All the data that follows should be repeated exactly, without a single picture.

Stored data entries
=-=-=-=-=
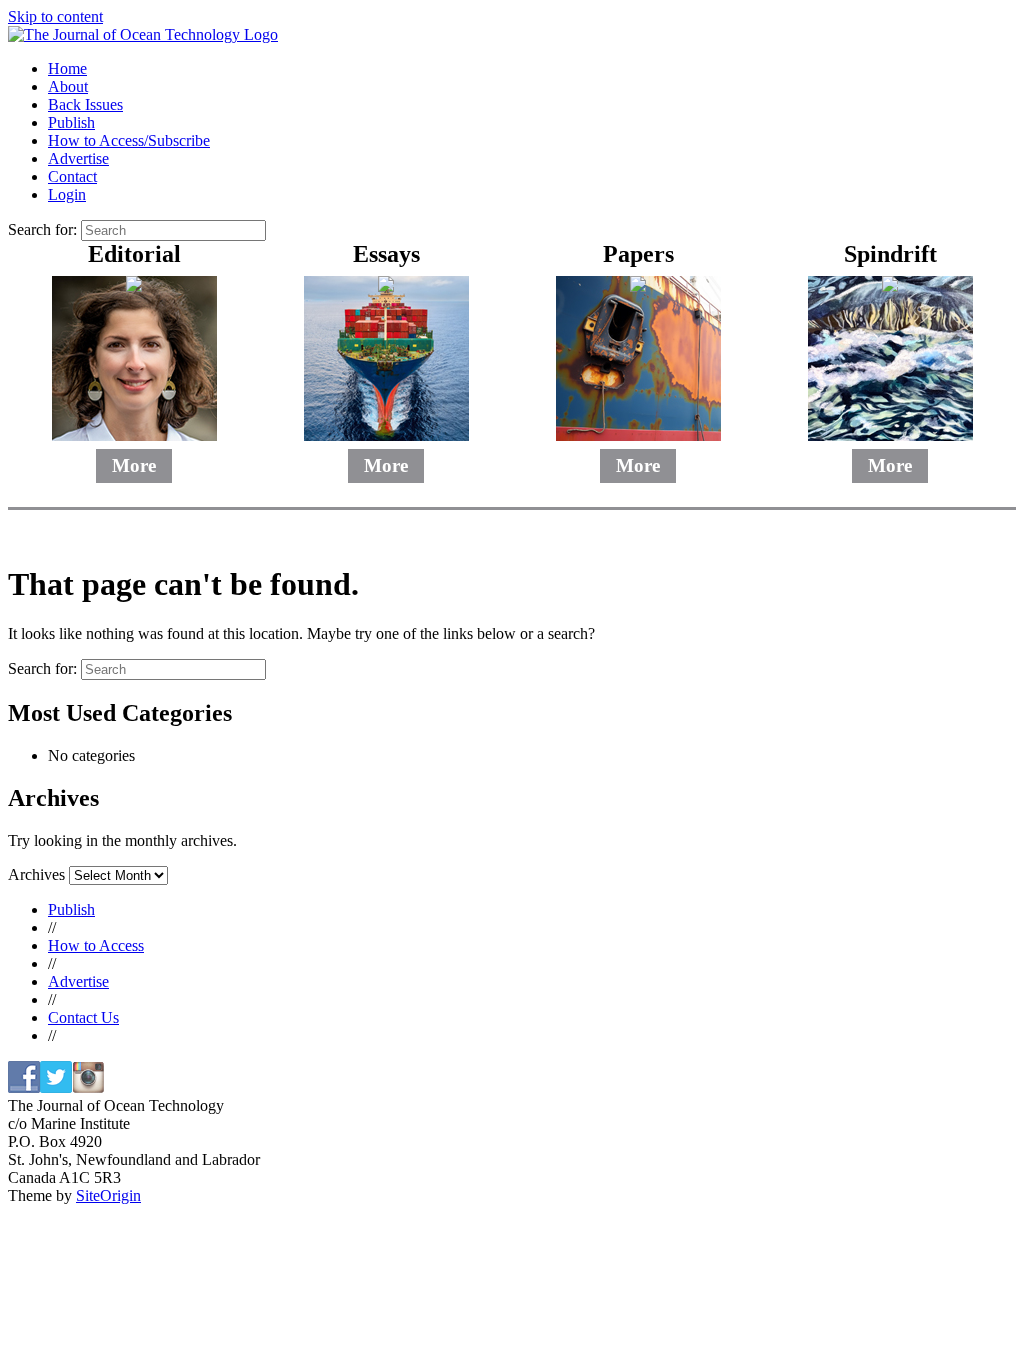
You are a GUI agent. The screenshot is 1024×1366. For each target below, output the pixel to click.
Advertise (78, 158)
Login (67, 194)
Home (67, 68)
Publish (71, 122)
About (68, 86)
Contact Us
=-=-=-=-=
• Your solution
You are a GUI agent. The screenshot is 1024×1366. For each target below, output the pixel to click.
Advertise (78, 158)
Login (67, 194)
Home (67, 68)
Publish (71, 122)
About (68, 86)
Contact Us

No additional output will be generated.